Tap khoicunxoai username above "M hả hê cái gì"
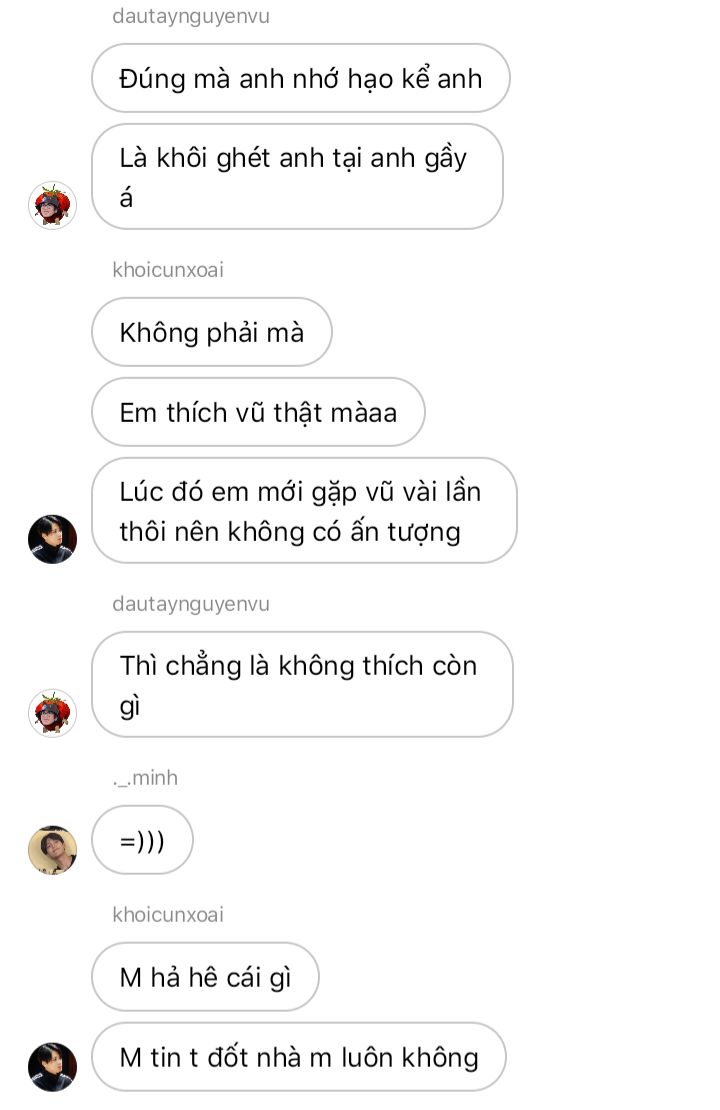This screenshot has height=1110, width=720. click(x=168, y=914)
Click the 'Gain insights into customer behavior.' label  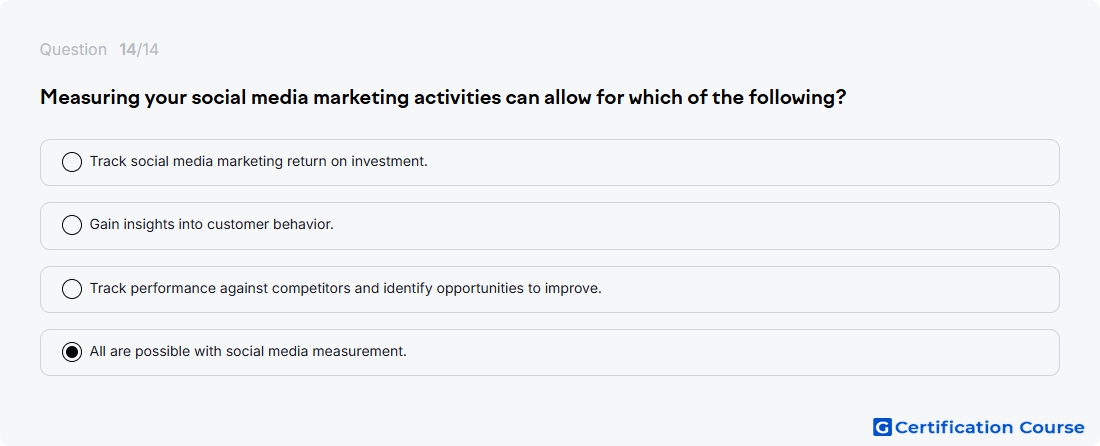pyautogui.click(x=211, y=224)
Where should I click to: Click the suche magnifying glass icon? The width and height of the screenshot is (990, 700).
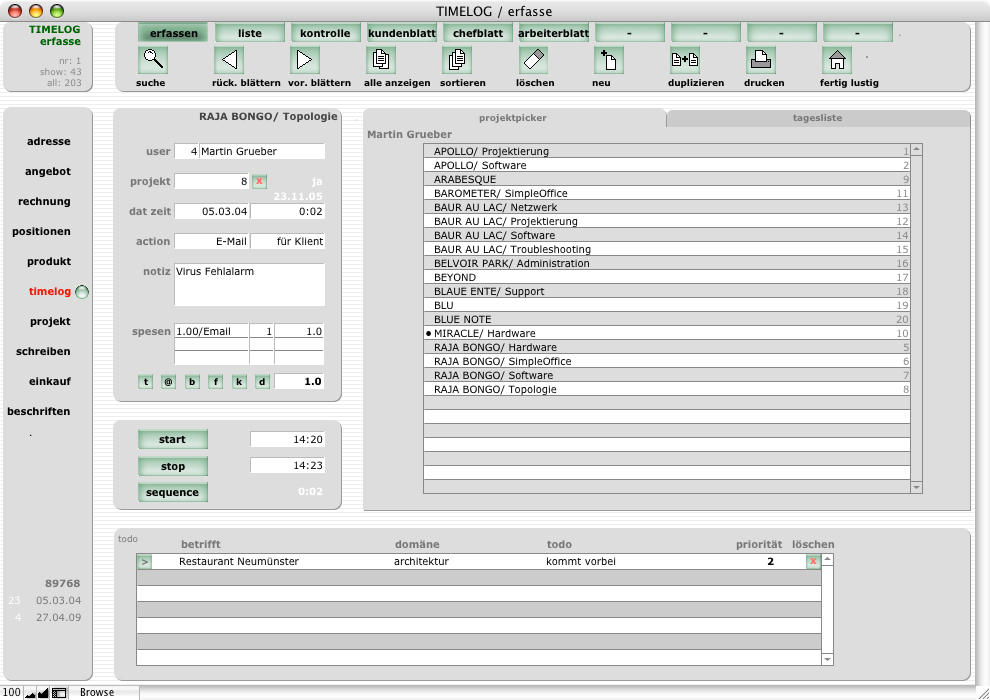tap(153, 60)
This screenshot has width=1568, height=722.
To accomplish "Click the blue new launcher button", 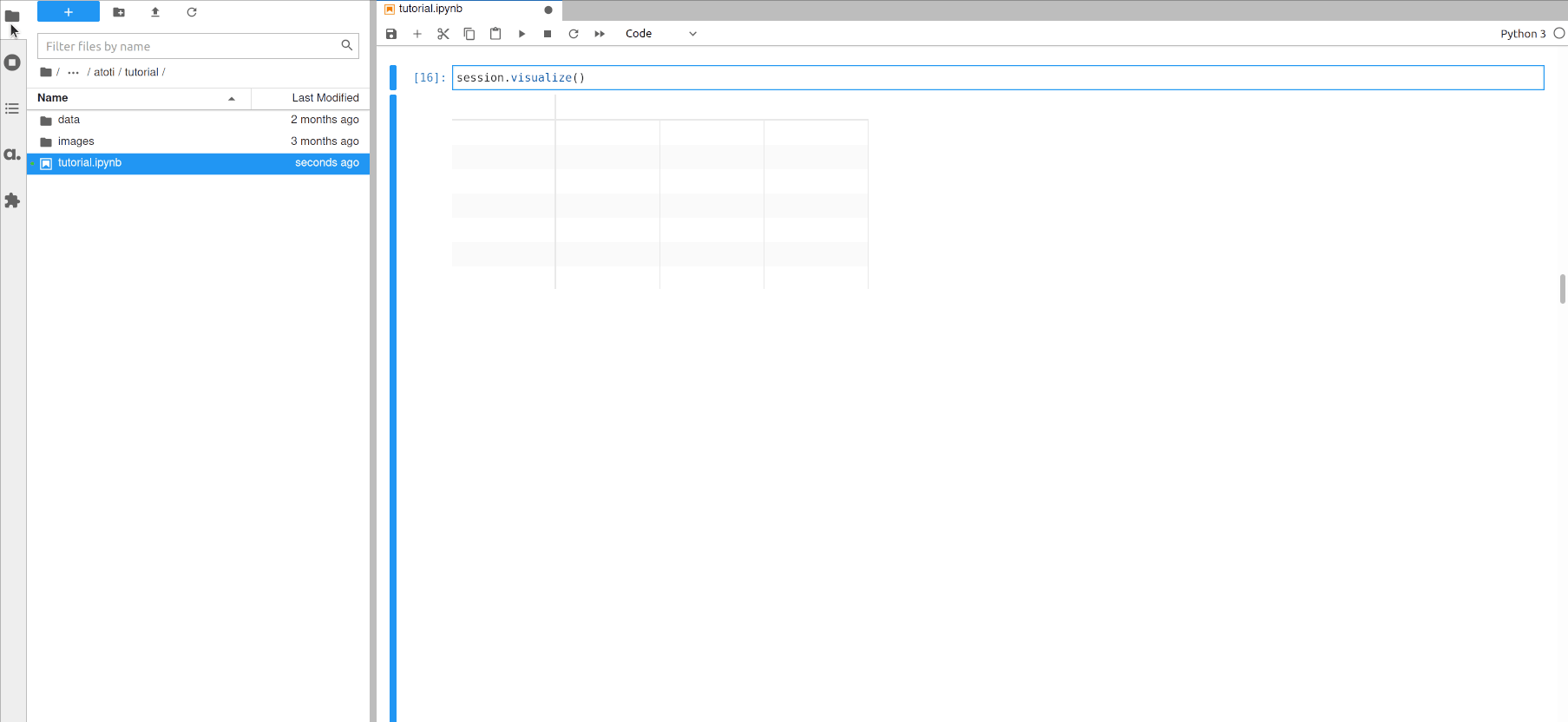I will pos(69,12).
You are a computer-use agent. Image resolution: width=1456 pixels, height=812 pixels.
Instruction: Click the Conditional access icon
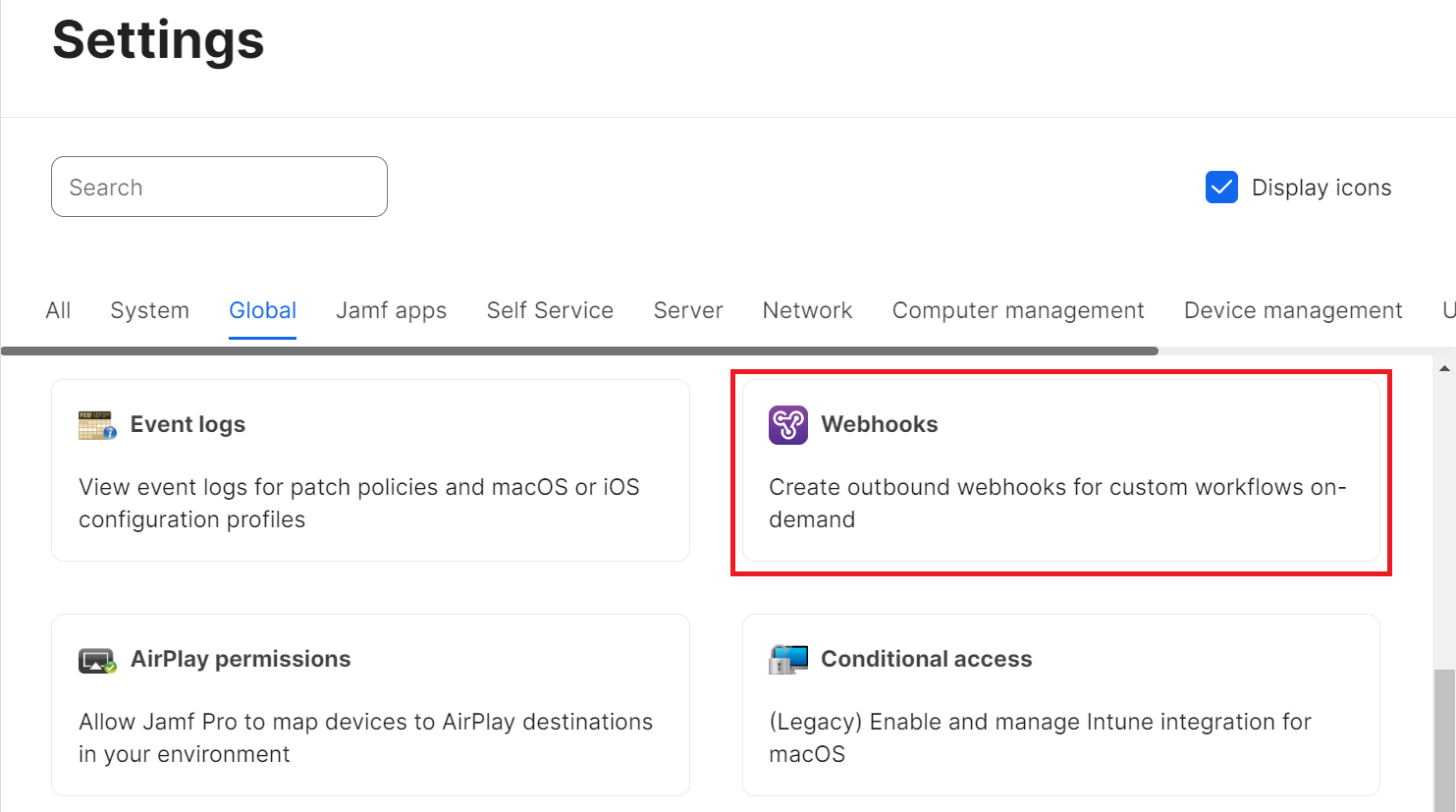pos(787,660)
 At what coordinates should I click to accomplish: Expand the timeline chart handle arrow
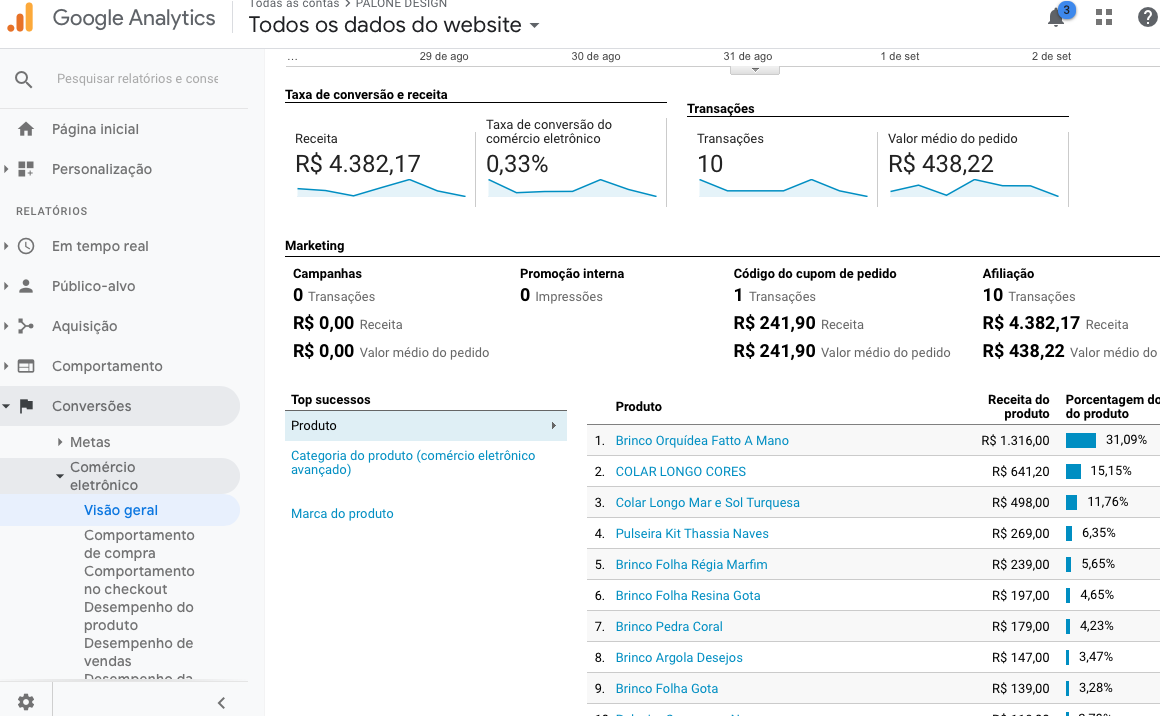click(755, 70)
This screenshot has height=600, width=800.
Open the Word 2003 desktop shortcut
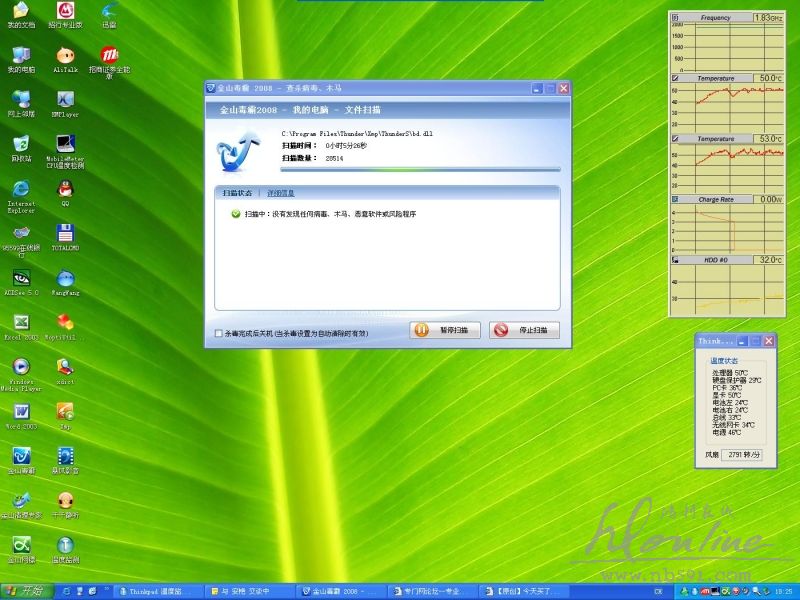pos(21,412)
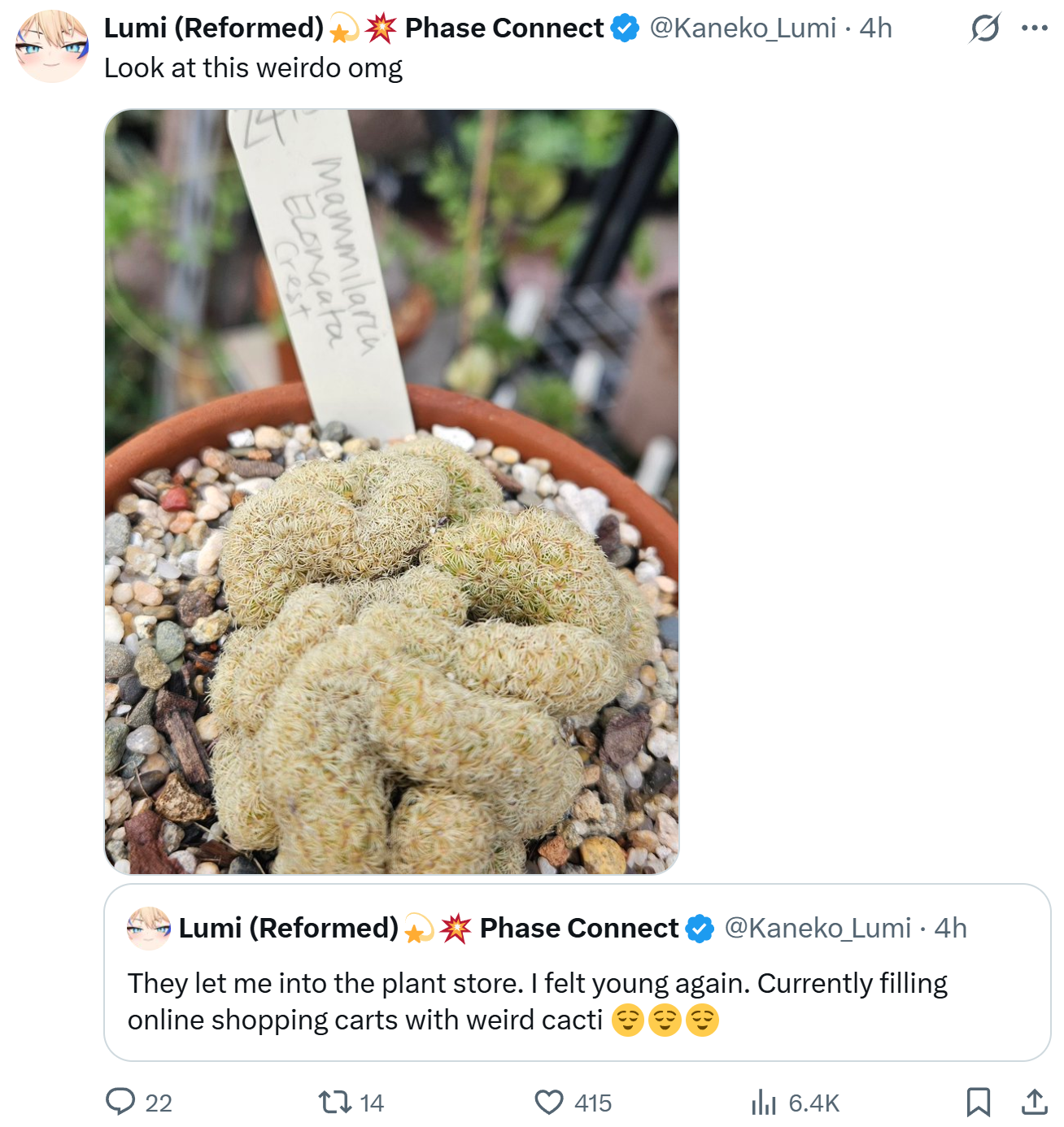The image size is (1064, 1127).
Task: Open Lumi's profile avatar on main tweet
Action: pyautogui.click(x=52, y=46)
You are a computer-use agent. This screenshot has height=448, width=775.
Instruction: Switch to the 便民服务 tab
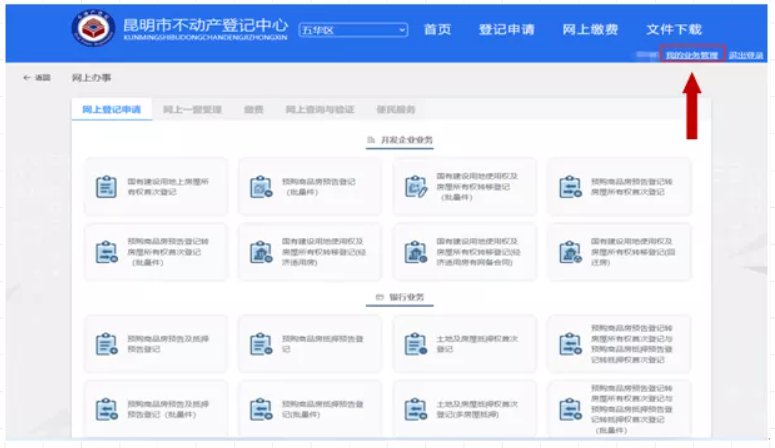point(395,109)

■ Task instructions
Find "You are a computer-use agent. This" in the entries, then reproduce that line and each line after it exactly, through the last one. Pictures do not go in.

■ Result for this exercise
You are a computer-use agent. This screenshot has height=448, width=775.
Instruction: Switch to the 便民服务 tab
point(395,109)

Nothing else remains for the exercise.